WHAT THE EXERCISE ASKS:
In the data below, the answer is the run of lines from the line containing "Given: Click the WebApplication class name" through the line containing "Given: Open the Target markets help tooltip", both included; print it exactly and nothing else.
####################
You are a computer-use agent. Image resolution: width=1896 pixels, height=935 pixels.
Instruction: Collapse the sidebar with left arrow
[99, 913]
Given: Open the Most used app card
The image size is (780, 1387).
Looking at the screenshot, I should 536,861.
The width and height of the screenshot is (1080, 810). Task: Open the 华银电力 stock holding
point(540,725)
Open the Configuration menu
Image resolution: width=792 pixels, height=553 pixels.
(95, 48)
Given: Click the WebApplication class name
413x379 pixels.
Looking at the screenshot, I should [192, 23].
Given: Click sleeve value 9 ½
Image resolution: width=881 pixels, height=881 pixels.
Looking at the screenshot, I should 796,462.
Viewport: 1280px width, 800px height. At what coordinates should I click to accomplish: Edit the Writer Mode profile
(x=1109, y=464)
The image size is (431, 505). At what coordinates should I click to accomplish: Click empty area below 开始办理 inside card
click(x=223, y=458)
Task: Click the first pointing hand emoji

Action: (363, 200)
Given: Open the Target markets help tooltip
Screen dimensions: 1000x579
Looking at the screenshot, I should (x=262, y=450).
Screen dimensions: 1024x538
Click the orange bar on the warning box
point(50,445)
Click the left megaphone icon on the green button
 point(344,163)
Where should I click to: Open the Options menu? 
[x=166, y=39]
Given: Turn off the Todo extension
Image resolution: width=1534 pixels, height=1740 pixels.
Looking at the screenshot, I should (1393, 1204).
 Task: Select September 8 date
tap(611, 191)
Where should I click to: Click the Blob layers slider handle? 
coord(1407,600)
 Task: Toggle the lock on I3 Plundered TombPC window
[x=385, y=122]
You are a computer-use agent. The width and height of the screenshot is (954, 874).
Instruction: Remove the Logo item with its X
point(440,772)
####################
PROBLEM SOLUTION:
Given: Click the WebApplication class name
413x379 pixels.
Looking at the screenshot, I should [192, 23].
Given: Click sleeve value 9 ½
Image resolution: width=881 pixels, height=881 pixels.
Looking at the screenshot, I should 796,462.
Viewport: 1280px width, 800px height. At what coordinates should I click to accomplish: Edit the Writer Mode profile
(x=1109, y=464)
The image size is (431, 505). At what coordinates should I click to accomplish: Click empty area below 开始办理 inside card
click(x=223, y=458)
Task: Click the first pointing hand emoji

Action: (363, 200)
Given: Open the Target markets help tooltip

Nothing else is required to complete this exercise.